### Video Transcript

The given table shows the distance traveled by a bus driving at a constant speed. Using this information, determine how far the bus will travel after 10 hours.

So here in this row, we have the time in hours. And then in this row, we have the distance in miles. So we read the table by looking at the columns. So, for this first column, it’s saying that the bus traveled 142 miles in two hours. This column will tell us that the bus traveled 404.7 miles in 5.7 hours. And we will follow the same pattern for the last two columns.

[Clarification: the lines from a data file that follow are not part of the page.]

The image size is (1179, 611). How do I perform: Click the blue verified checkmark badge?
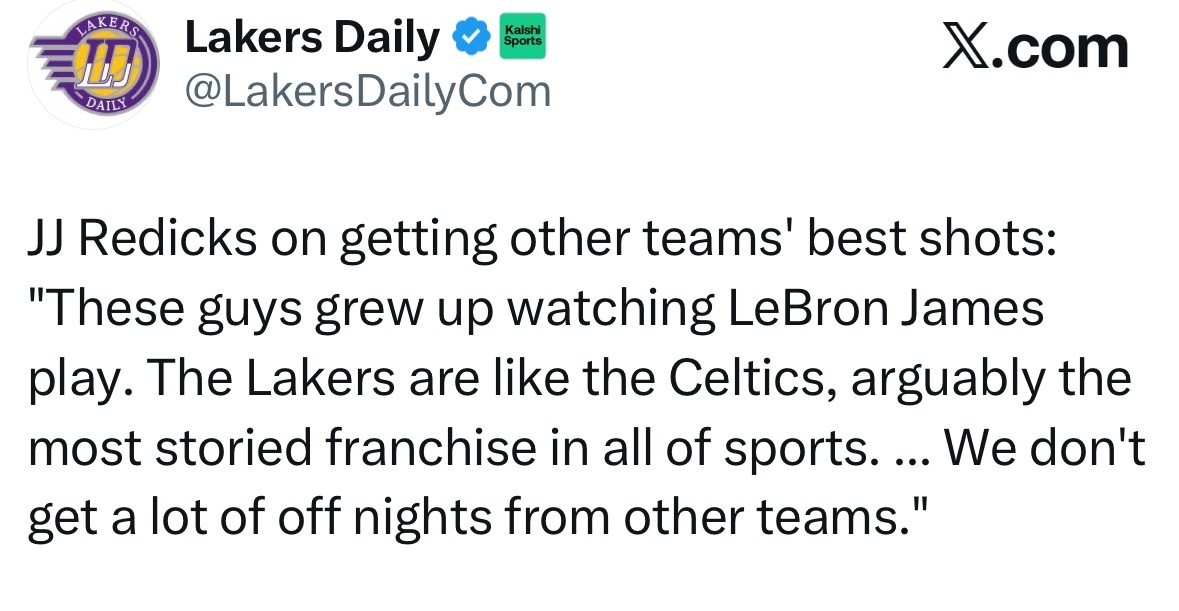(471, 39)
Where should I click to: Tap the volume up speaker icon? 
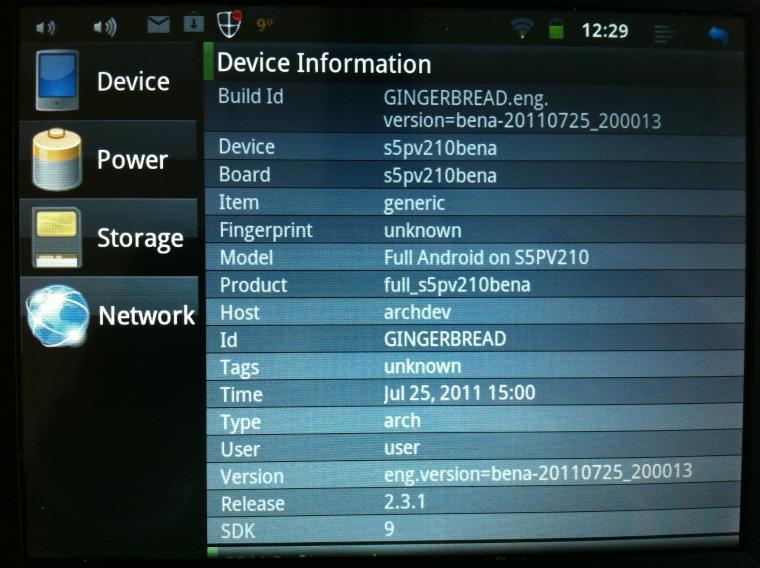[x=105, y=27]
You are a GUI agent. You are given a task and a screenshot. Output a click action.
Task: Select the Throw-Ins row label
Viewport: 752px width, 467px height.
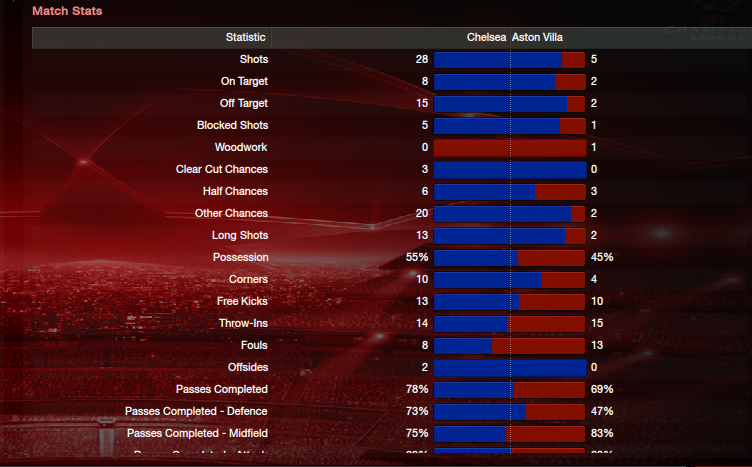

So we’ve been asked to determine how far the bus will travel after 10 hours. So, after 10 hours, how many miles did the bus travel? We are also told that the bus travels at a constant speed. So notice, this question has speed, time, and distance. And they’re all through related. Speed is equal to the distance divided by the time. And we are told that the bus traveled at a constant speed. But it didn’t tell us what the constant speed was. So we can find that out, because the distance is found in this bottom row and the time is found in the top row. So we can use one of these sets to find the speed that has been constant throughout this entire time.

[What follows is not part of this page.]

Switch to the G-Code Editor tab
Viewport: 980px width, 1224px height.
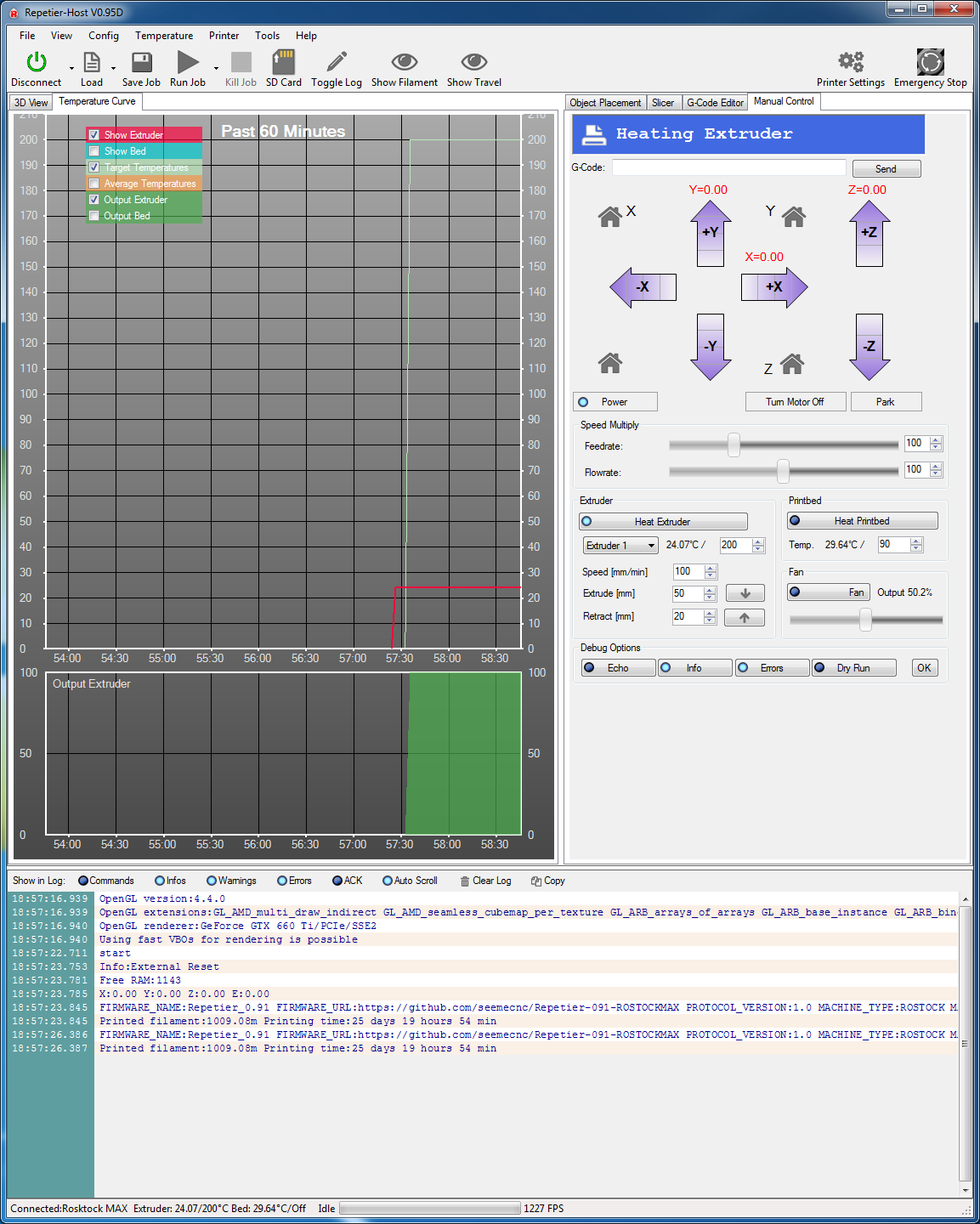715,103
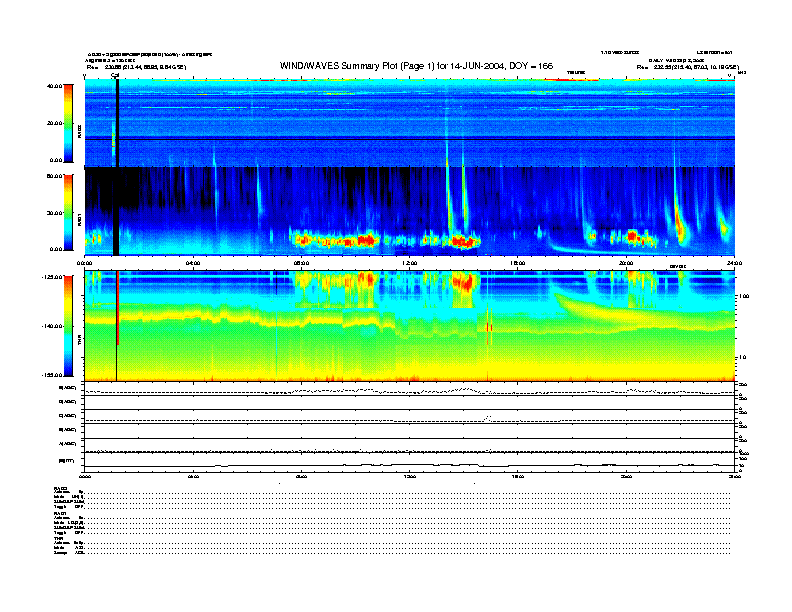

Let’s use this column. So the speed will be equal to the distance, 142 miles, divided by the time, two hours. And 142 divided by two is equal to 71. So the speed will be 71 miles per hour. Now, while we are told that the speed is constant, we can always double-check that during a different time frame that the speed did stay the same, 71 miles per hour.

Let’s check the speed using this column. So we take 404.7 miles and divide it by 5.7 hours. And, just as we should, we got 71 miles per hour. And being extra careful we could check here. And we get 71 miles per hour. And lastly here, getting 71 miles per hour. So the speed did indeed stay constant this entire time. So we know that our constant speed was 71 miles per hour.

We are asked to determine how far the bus will travel after 10 hours. So we’re given a time. And we’re asked to determine a distance. So let’s rearrange our equation, so we have distance is equal to something. If we multiply both sides of the equation by time, we would have solved for distance. So we have that distance is equal to speed times time. So we can now plug into our equation and solve for the distance that the bus would have traveled after 10 hours.

So 10 hours will be our time. And we’ve found the constant speed of the bus was 71 miles per hour, so we find the distance by taking 71 times 10, which would be 710. And this is the distance, so what would be in terms of miles. If we would be curious about how the units work out and how we get miles for distance, while the speed was 71 miles per hour and the time was 10 hours. Now 71 miles per hour can be rewritten as 71 miles per hour. So when we multiply the 71 and 10, we get 710. The hours cancel and we’re left with miles. Therefore, after 10 hours the bus will travel 710 miles.